DevOps Automation Engineer (MLOps)
We are looking for a passionate DevOps engineer who has experience with Machine Learning Operations (MLOps) to help us in discovering and implementing state-of-the-art automation processes and build workflows for our artificial intelligence platform. This role is critical to our team at Area99 as it enables rapid prototyping, increases the accuracy of our deep learning models and enables continuous training of our online models.
As an engineer in our MLOps team you are a key stakeholder and you wear several hats while developing our ML workflows on Azure, AWS and on-premises. Your ultimate goal is to enable Area99 to deliver world class practices within data engineering and machine learning modelling.
- Maintain and expand our private cloud of of nodes and GPUs, manage K8s deployments and maintain our Azure and AWS cloud across multiple regions
- Audit, review and maintain security standards of our cloud services, docker containers, Kubeflow and K8s clusters
- Implement industry leading continuous delivery patterns and work with our software architect on extending the automated build and deployment workflows to achieve successful continuous delivery solutions for Area99 customers.

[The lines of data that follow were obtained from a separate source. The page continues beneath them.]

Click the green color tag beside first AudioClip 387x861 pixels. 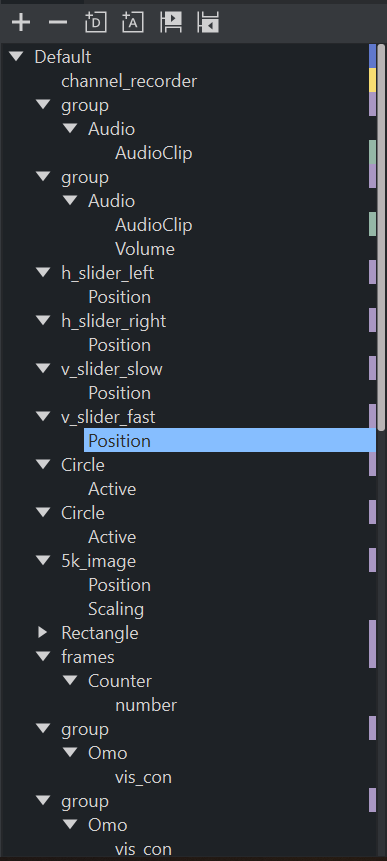tap(372, 152)
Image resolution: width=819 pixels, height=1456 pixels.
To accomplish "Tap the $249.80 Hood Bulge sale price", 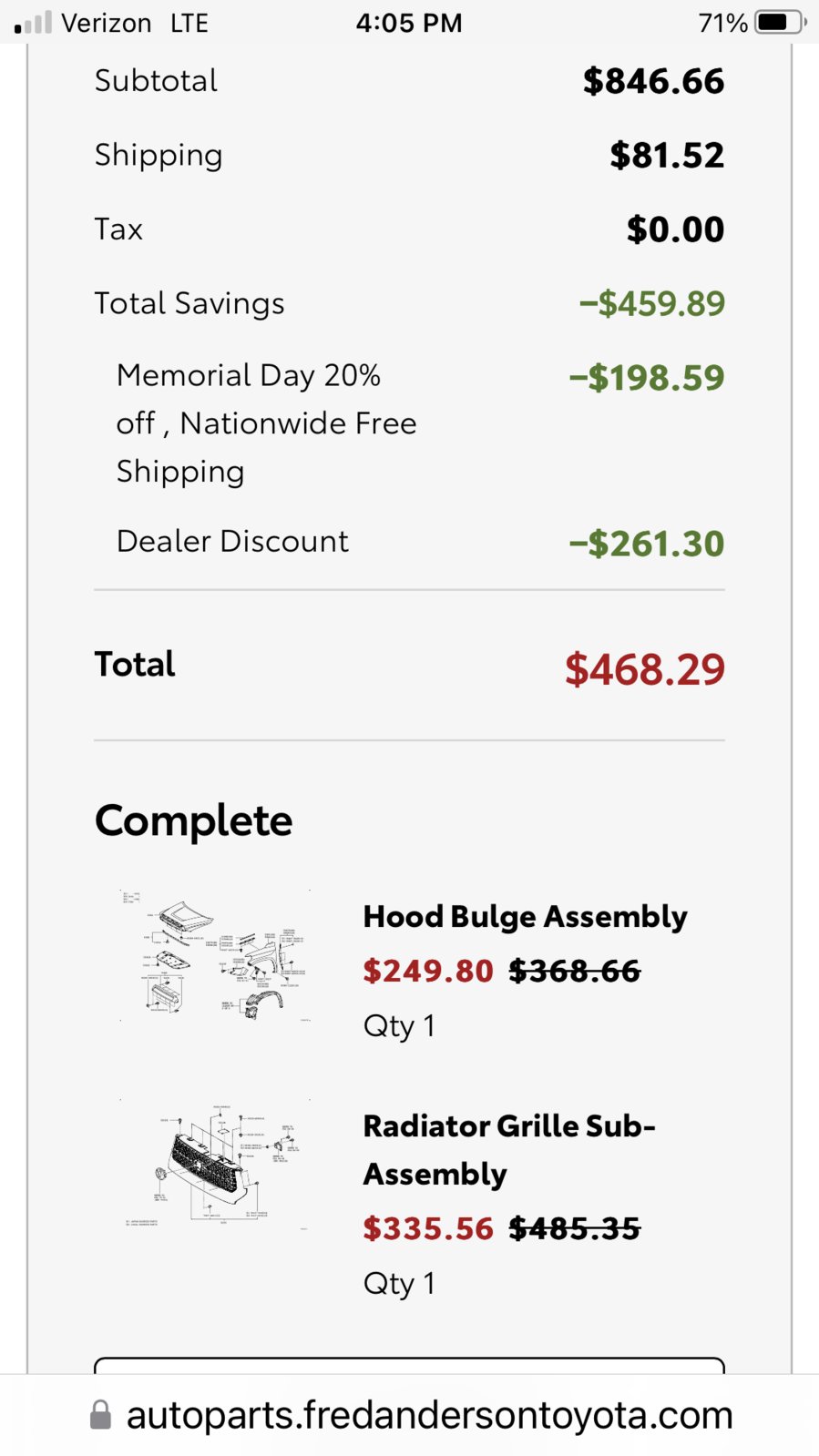I will click(x=428, y=971).
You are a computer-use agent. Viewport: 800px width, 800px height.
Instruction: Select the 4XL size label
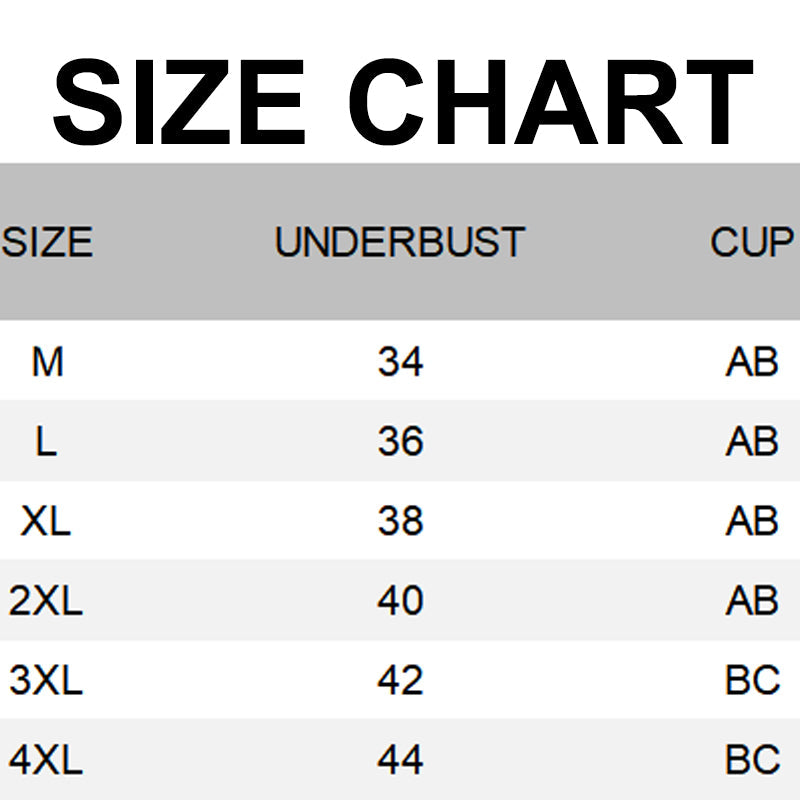(46, 761)
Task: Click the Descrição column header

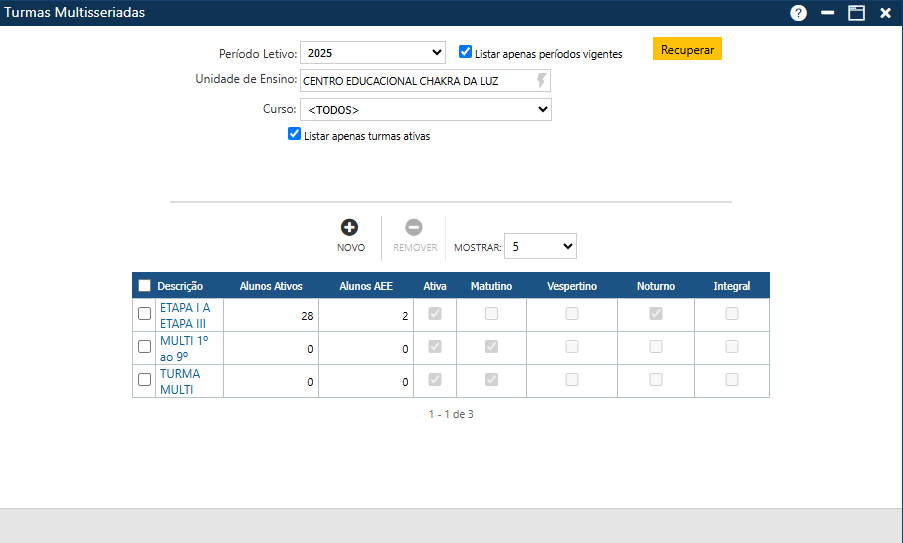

- Contribute to the design and development of Area99 hybrid cloud to bridge our private and public clouds
- Advocate industry best practices and drive process improvement to maximize capacity and increase velocity of software team.
- Identify and evaluate new tools, practices and techniques to automate our processes and systems towards IaaS paradigm.
- Instrumentation of machine learning monitoring tools, perform problem analysis, troubleshooting and service recovery tasks.
- Good understanding of Machine learning concepts, and familiarity with tools like Jupyter Notebook, Kubeflow and TensorFlow with hands-on experience in deploying machine learning models.
- Practical understanding of distributed systems, data stores, data modeling, indexing and associated trade-offs
- Strong experience in Shell and Python scripting and building ML workflows using Docker and Kubernetes.
- Strong system administration (Linux/Unix) and in-depth technical knowledge of containerization, server provisioning and monitoring techniques.
- Working technical knowledge of network and internet protocols, and standards, including firewalls, core networking, VPN, load Balancing and routing concepts, tunneling, remote access, port forwarding, active directory, HTTP, TCP, UDP, telnet, etc.
- Experience with various virtualization technologies and multi-tenant, private and hybrid cloud environments.
At Area99 we believe that people are key to any successful AI transformation, that's why we carefully select our team. Your success in this job depends on how detail-oriented you are, your technical ability and most important your personality and being able to communicate effectively with your team and other stakeholders.